European stock markets fizzed higher Tuesday on takeover froth across the region, with sentiment also boosted by bargain-hunting after recent China-inspired losses, dealers said.
In early afternoon trade, London's benchmark FTSE 100 index of blue-chip companies won 0.84 percent to 6,559.60 points, buoyed also by data showing the British economy rebounded by 0.7 percent in the second quarter.
Frankfurt's DAX 30 added 1.40 percent to 11,211 points and the CAC 40 in Paris rose 1.17 percent to 4,985.30 points compared with Monday's close.
The euro nudged lower to $1.1060 from $1.1091 late in New York on Monday, amid persistent jitters over Greece.
"There has been some potential merger and acquisition activity ... after Zurich Insurance said that it is weighing up a bid for RSA Insurance, a British insurer," said analyst David Papier at trader ETX Capital.
In reaction, RSA shares surged by 14.44 percent to 501 pence, topping the FTSE leaderboard.
"Zurich Insurance Group notes the recent market speculation in relation to RSA Insurance Group plc and confirms that the company is evaluating a potential offer for RSA Insurance Group plc," it said in a brief statement.
"This announcement does not amount to a firm intention to make an offer and there can be no assurance that any offer will be made."
Meanwhile, shares in British engineering firm GKN jumped 6.61 percent to 314.50 pence after agreeing to purchase Dutch aerospace company Fokker Technologies Group.
- Drugs in focus -
The pharmaceuticals sector was also in focus as London-listed group Hikma bought US generic drugs company Roxane from German peer Boehringer Ingelheim for $2.65 billion (2.40 billion euros) in the sector's latest rapid round of consolidation.

→ **Task requirements**
1: According to the market report, what caused RSA shares to surge?
2: Repeat the part of the market report starting with "In reaction, RSA" and going on through "Fokker Technologies Group.".

→ **Entries shown**

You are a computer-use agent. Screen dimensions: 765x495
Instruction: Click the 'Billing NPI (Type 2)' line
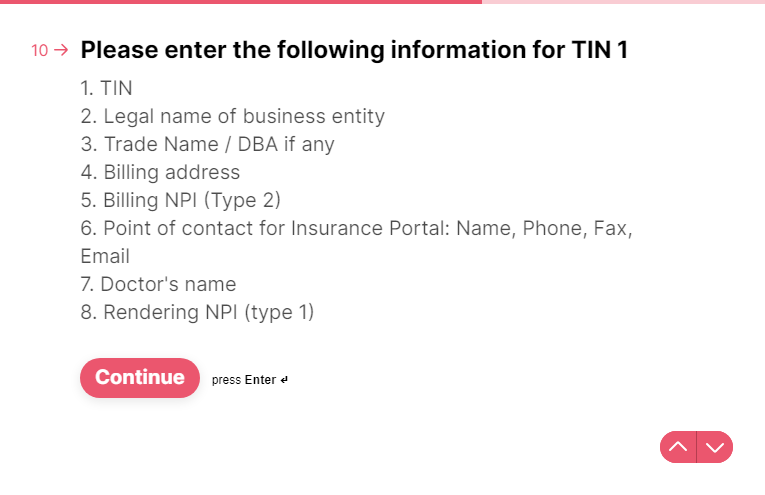(x=180, y=200)
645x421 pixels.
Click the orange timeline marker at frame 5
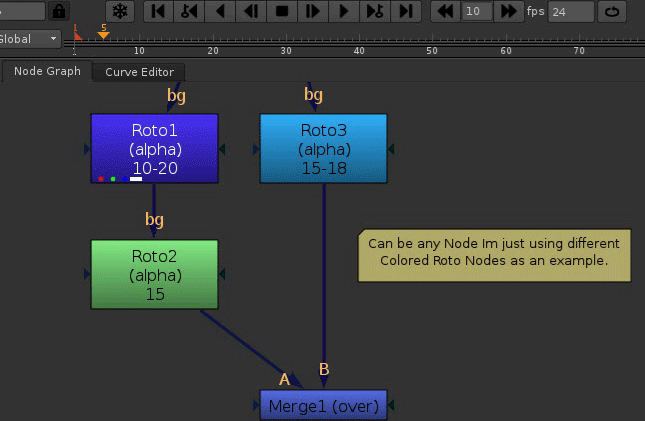pos(103,34)
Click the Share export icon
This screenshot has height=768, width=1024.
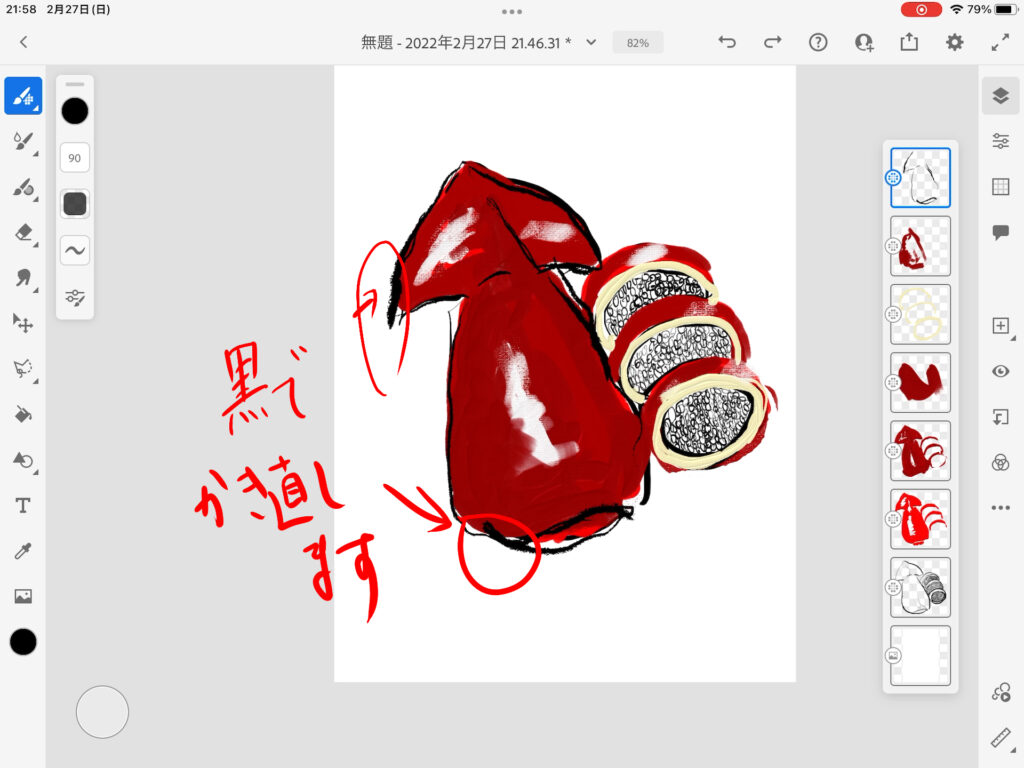point(908,42)
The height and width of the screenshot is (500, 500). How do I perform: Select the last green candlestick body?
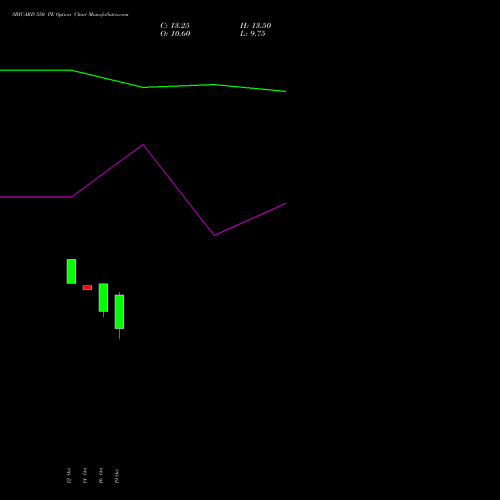tap(119, 312)
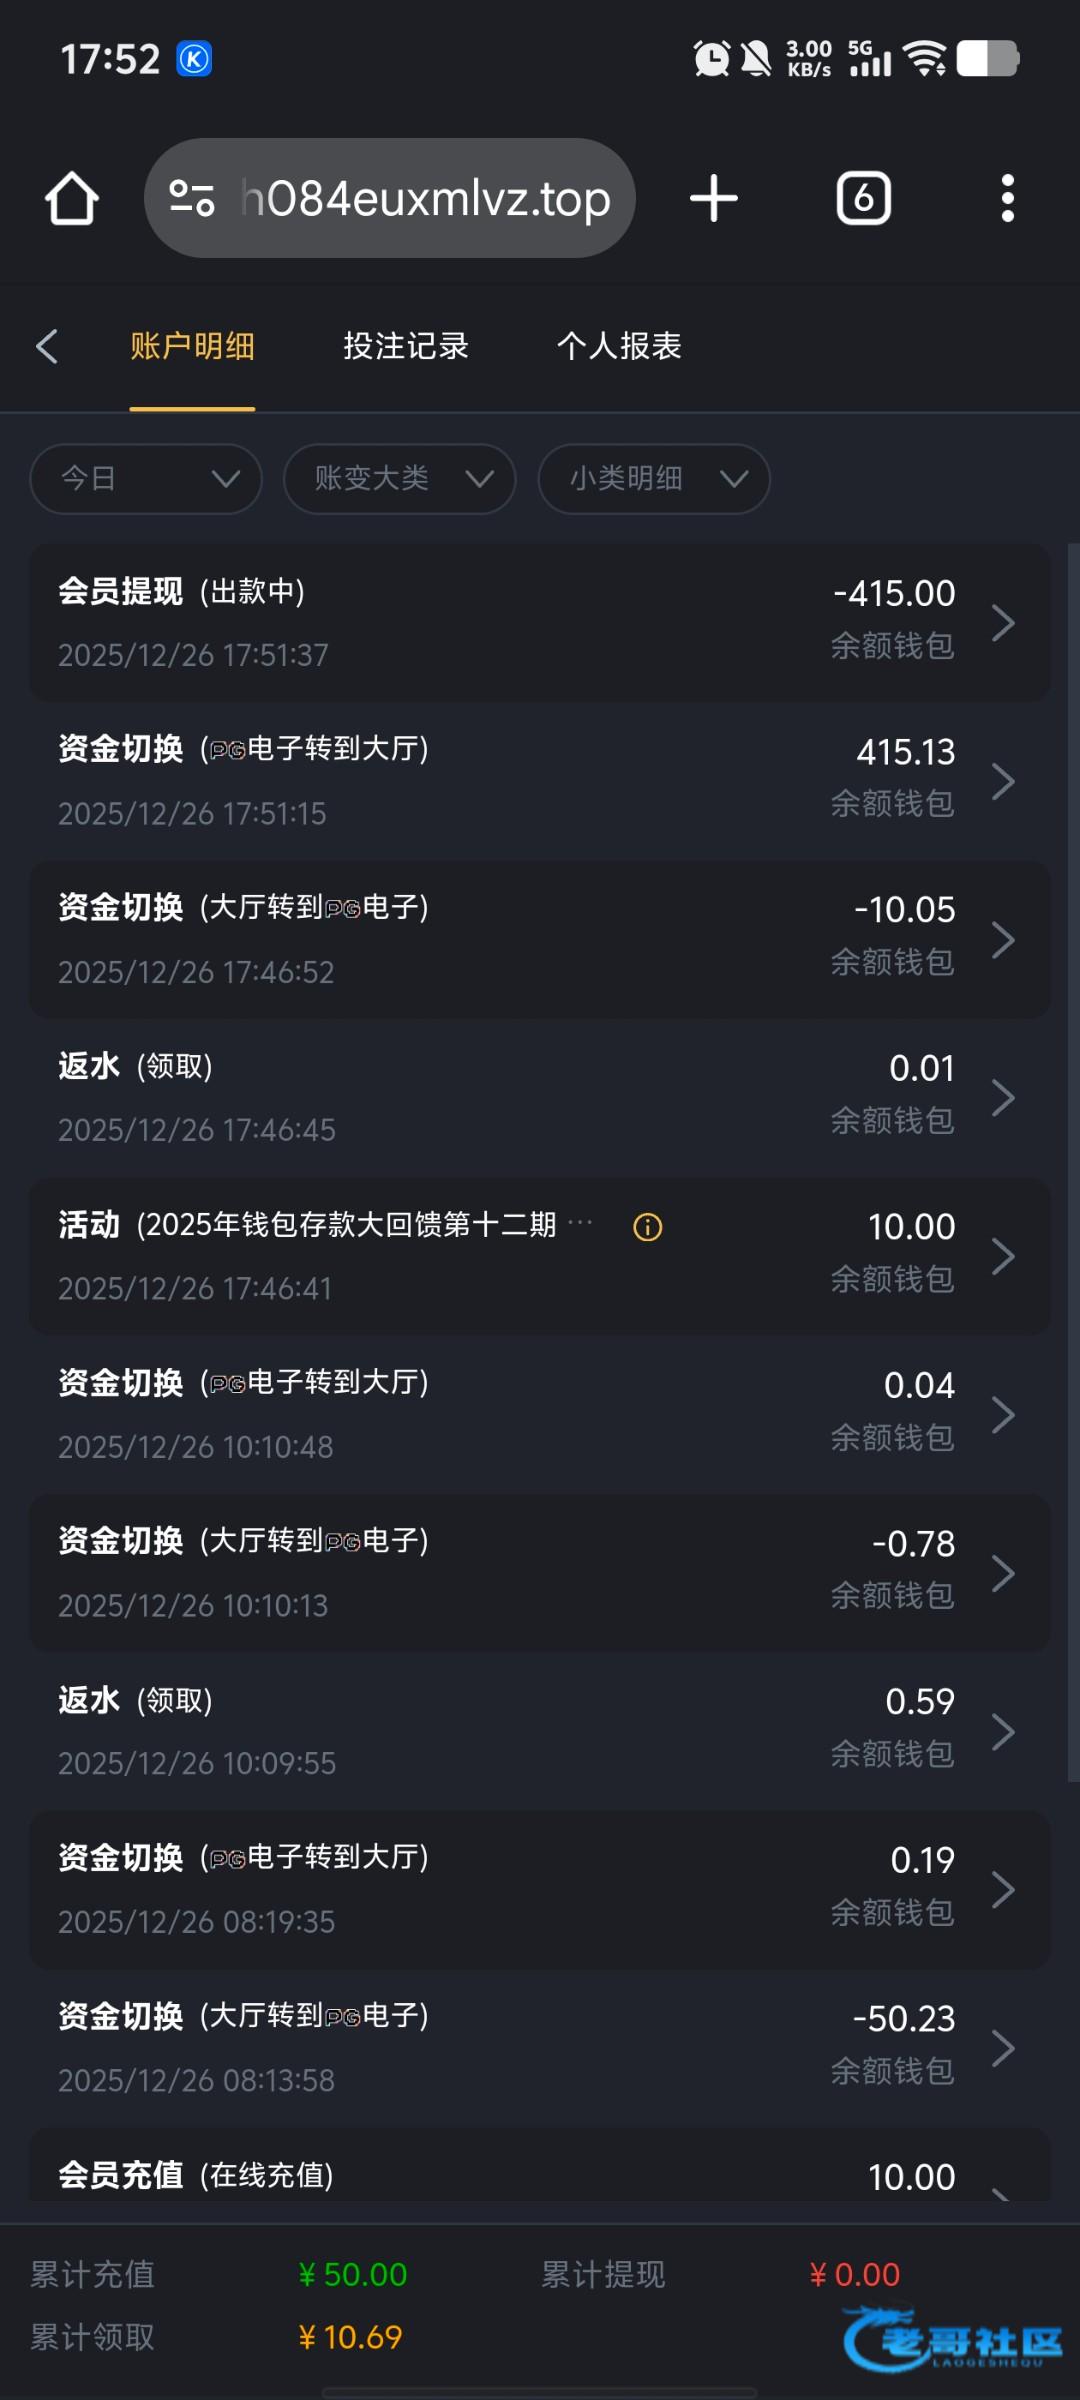1080x2400 pixels.
Task: Tap the info icon beside 活动 entry
Action: [x=648, y=1227]
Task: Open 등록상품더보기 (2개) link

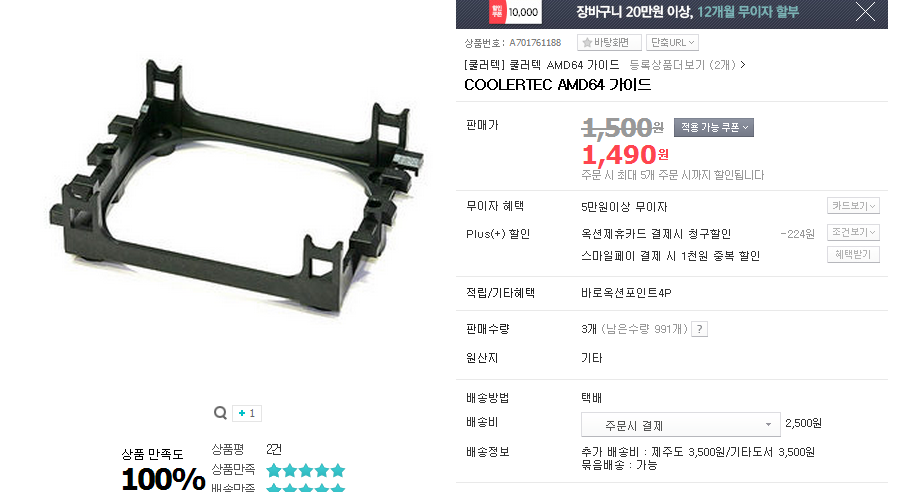Action: pyautogui.click(x=682, y=65)
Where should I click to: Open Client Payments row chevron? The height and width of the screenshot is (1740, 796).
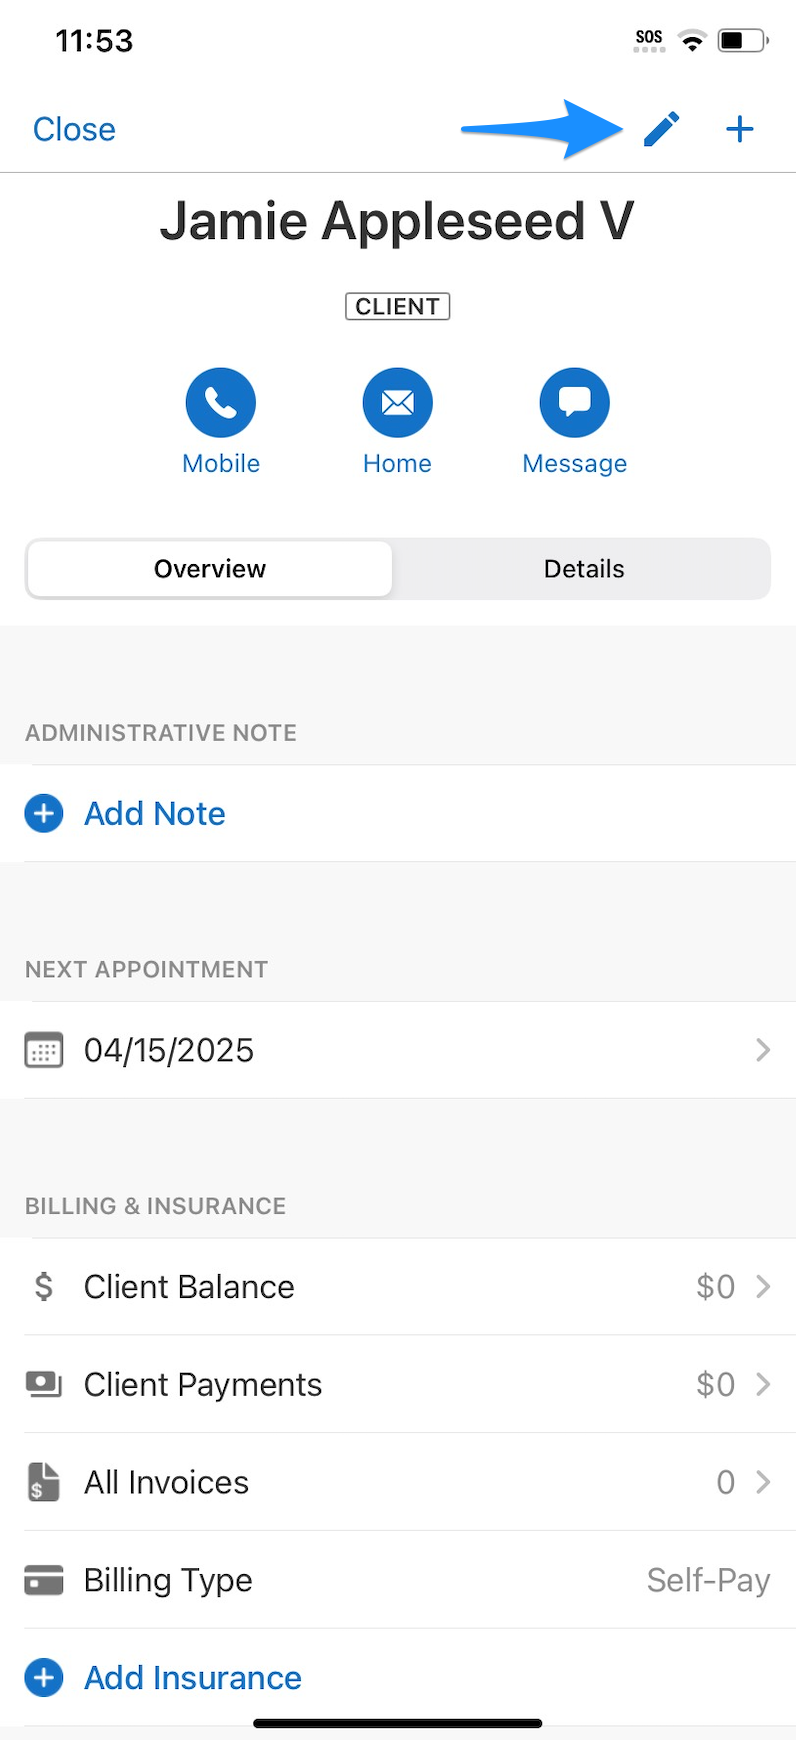pos(763,1384)
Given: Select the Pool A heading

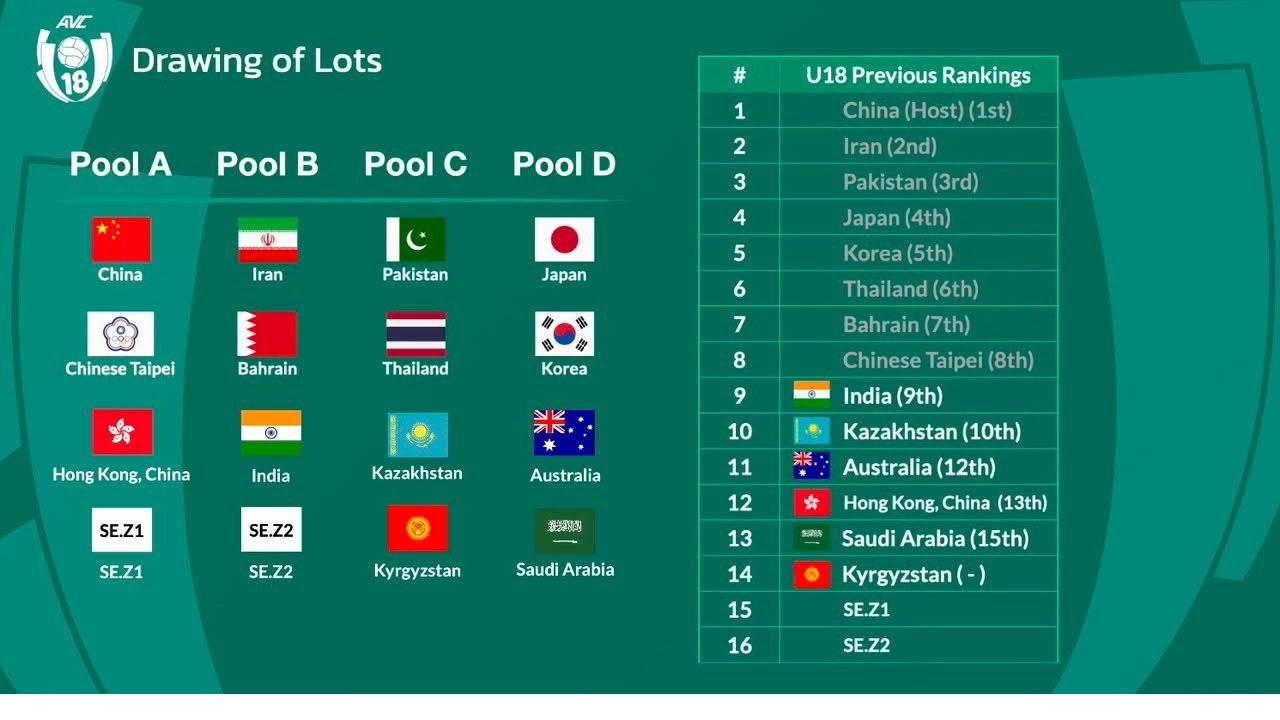Looking at the screenshot, I should click(120, 164).
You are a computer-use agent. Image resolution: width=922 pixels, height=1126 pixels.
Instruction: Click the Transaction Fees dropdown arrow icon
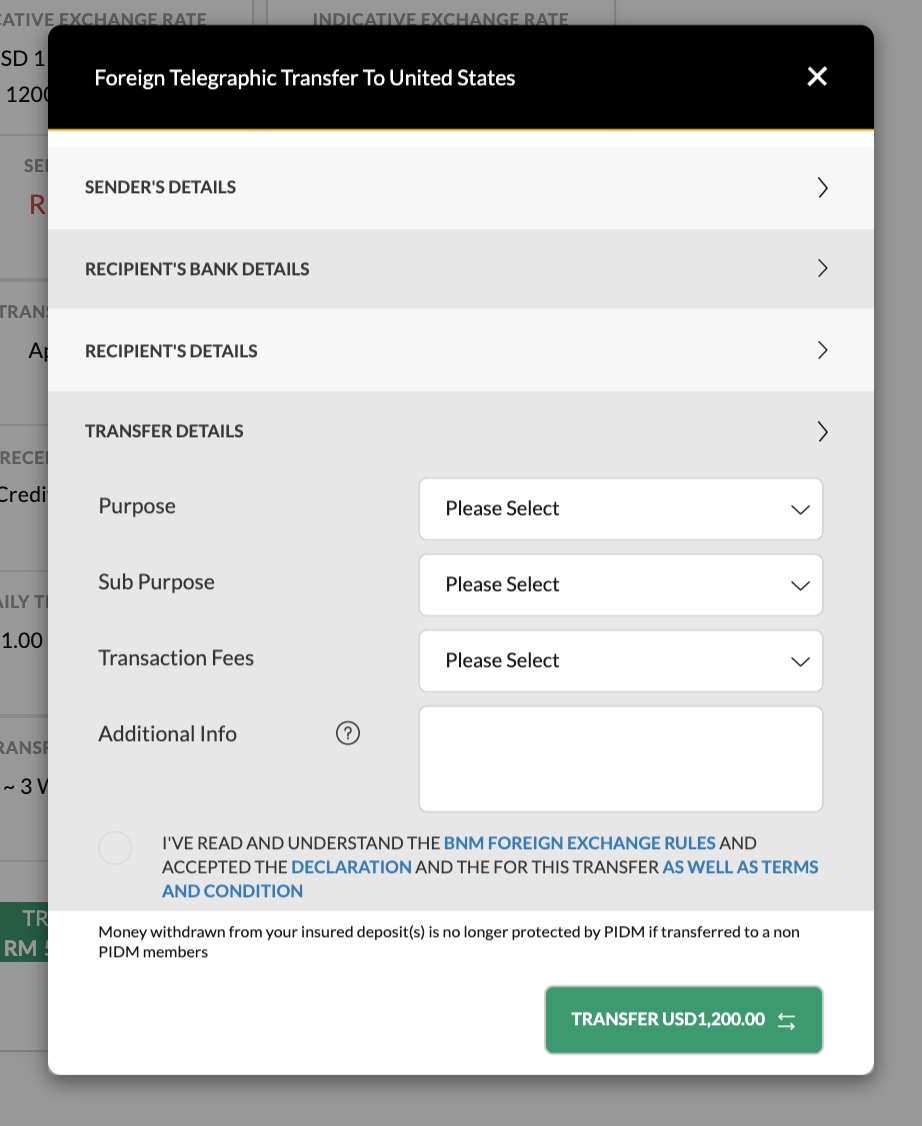[800, 662]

→ **Solution list**
1: RSA shares surged 14.44 percent to 501 pence in reaction to Zurich Insurance saying it is weighing up a bid for RSA Insurance.

2:
In reaction, RSA shares surged by 14.44 percent to 501 pence, topping the FTSE leaderboard.
"Zurich Insurance Group notes the recent market speculation in relation to RSA Insurance Group plc and confirms that the company is evaluating a potential offer for RSA Insurance Group plc," it said in a brief statement.
"This announcement does not amount to a firm intention to make an offer and there can be no assurance that any offer will be made."
Meanwhile, shares in British engineering firm GKN jumped 6.61 percent to 314.50 pence after agreeing to purchase Dutch aerospace company Fokker Technologies Group.